#### [REQUESTS]
a: Answer these questions using the passage about NIST's atom-based sensor:
(i) In what year was NIST established?
(ii) In what year did the writer hold a post-doctoral position at NIST?
(iii) Where inside the sensor were the laser measurements taken?
b: Supply what comes next in the passage about NIST's atom-based radio sensor, starting after its final sentence.

#### [PASSAGE]
□ □ □

NIST: How America's Authority on Measurements Relies on Ansys HFSS to Calibrate Their Measurements

Established in 1901, National Institute of Standards and Technology (NIST) is one of the oldest physical science laboratories in the U.S. In 2015, I held a post-doctoral position there. I worked on numerous projects associated with wireless technology for more than three years at NIST, including some of the earliest work on measurement tools to support next-generation 5G networks.

I’d like to share some interesting work I recently engaged in with my former colleagues at NIST and other researchers from the University of Colorado in Boulder. This work has demonstrated an atom-based sensor that can determine the direction of incoming radio signals, which is the key to more reliable communications than conventional technology has achieved.

Fig. 1. Researchers determined the angle of arrival of an incoming radio frequency signal based on laser measurements at two locations inside a cesium vapor cell. Fig. 1. Researchers determined the angle of arrival of an incoming radio frequency signal based on laser measurements at two locations inside a cesium vapor cell.

□ □ □

#### [PROVIDED MATERIAL]
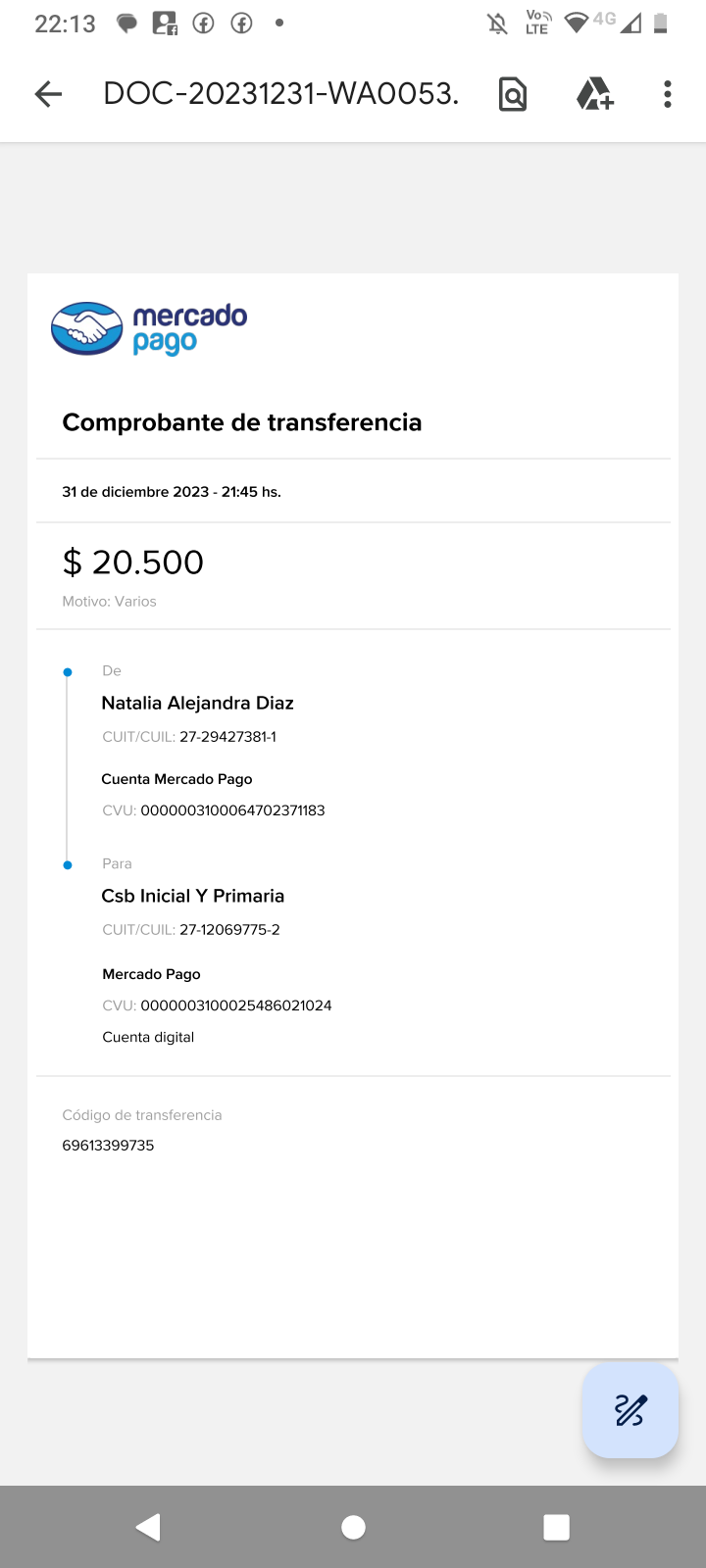Tap the sender name Natalia Alejandra Diaz
This screenshot has width=706, height=1568.
coord(198,703)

□ □ □

#### [PER-TASK OUTPUTS]
a:
(i) 1901
(ii) 2015
(iii) At two locations inside a cesium vapor cell

b:
Atom-based sensors have attracted a lot of attention lately. Measurement standards have adopted a plethora of atom-based measurements over the last couple of decades, such as length (m), frequency (Hz), time (s) and mass (kg) standards. There is a strong interest in extending this adoption to magnetic (H) and electric (E) field sensors.

A Rydberg atom is an atom excited into a high energy state whose outermost electrons are in very high orbits around the nucleus. Rydberg atoms have many interesting properties including a sensitive response to external radio frequency (RF) fields. The rich resonant response of these atoms to the external RF fields occurs across wide frequency range from MHz to THz.

Sponsored by the Defense Advanced Research Projects Agency (DARPA) Quantum-Assisted Sensing and Readout (QuASAR) program, NIST has made significant progress in developing Rydberg atom-based RF e-field sensors. These sensors offer advantages over current technology, including the ability to measure amplitude, polarization and phase of the RF fields. Numerous applications are emerging from this technology such as detection of fields and modulated signals, detection of an angle of arrival (AoA), vector fields, different waveform characterization, DC to THz detection, and detection of very weak and very strong fields.

Collaboration Calculates Angle of Arrival

NIST collaborated with Ansys to investigate the capability of Rydberg atom-based sensors to determine the AoA of an incident RF field measurement, which is of great interest to the radar and communications industries. NIST has developed a heterodyne technique that uses a Rydberg atom-based mixer for measuring E-field phase. An atom-based mixer takes input signals and converts them into different frequencies. While one signal is used as a reference, the second one is detuned to a lower frequency. The mixer essentially determines the phase of the detuned signal at two different locations inside an atomic vapor cell. Scientists can calculate a signal’s AoA based on the phase difference at those two locations.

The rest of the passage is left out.